Google Ads ist das Onlinewerbeprogramm von Google, mit dem sie Werbeanzeigen erstellen können und Nutzer genau in dem Moment erreichen, in dem sie Interesse an ihren Produkten oder Dienstleistungen zeigen. Schalten Werbetreibende also Google-Anzeigen für bestimmte Keywords, sehen andere, die nach diesem Suchbegriff suchen, auch diese Anzeige. Dann geht alles ganz schnell – mit einem Klick auf die Google-Anzeige gelangt man dann direkt auf die gewünschte Website und kann dort kaufen, bestellen und Neukunde werden.

Die Reichweite, die Schnelligkeit und die Flexibilität machen das Werben durch die Suchmaschine für Kunden interessant, denn anders als im Fernsehen und der Zeitung kann die Anzeige jederzeit verändert und angepasst werden.

Allerdings bringt AdWords auch Nachteile mit sich. Denn wie steht es beispielsweise um fremde Kennzeichen in Google-AdWords-Anzeigen?

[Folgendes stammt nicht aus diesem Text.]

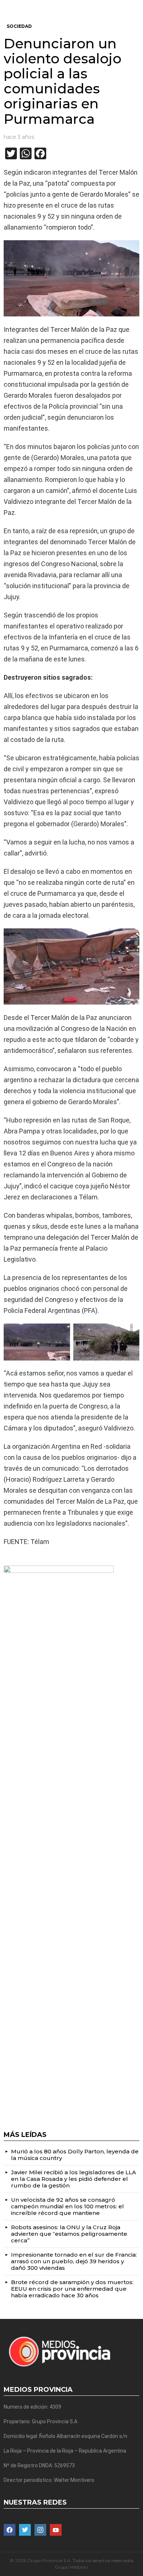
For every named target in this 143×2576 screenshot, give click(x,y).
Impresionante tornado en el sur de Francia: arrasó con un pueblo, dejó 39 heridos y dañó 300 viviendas (74, 2261)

Besteht eine kennzeichenrechtliche Haftung des Werbenden, wenn Google eine Verknüpfung zwischen einem fremden Kennzeichen oder eine dem geschützten Zeichen ähnliche Bezeichnung und der AdWord-Anzeige des Werbenden vornimmt? Haftet man also für Google-AdWords-Anzeigen, wenn man von der Rechtsverletzung nichts weiß?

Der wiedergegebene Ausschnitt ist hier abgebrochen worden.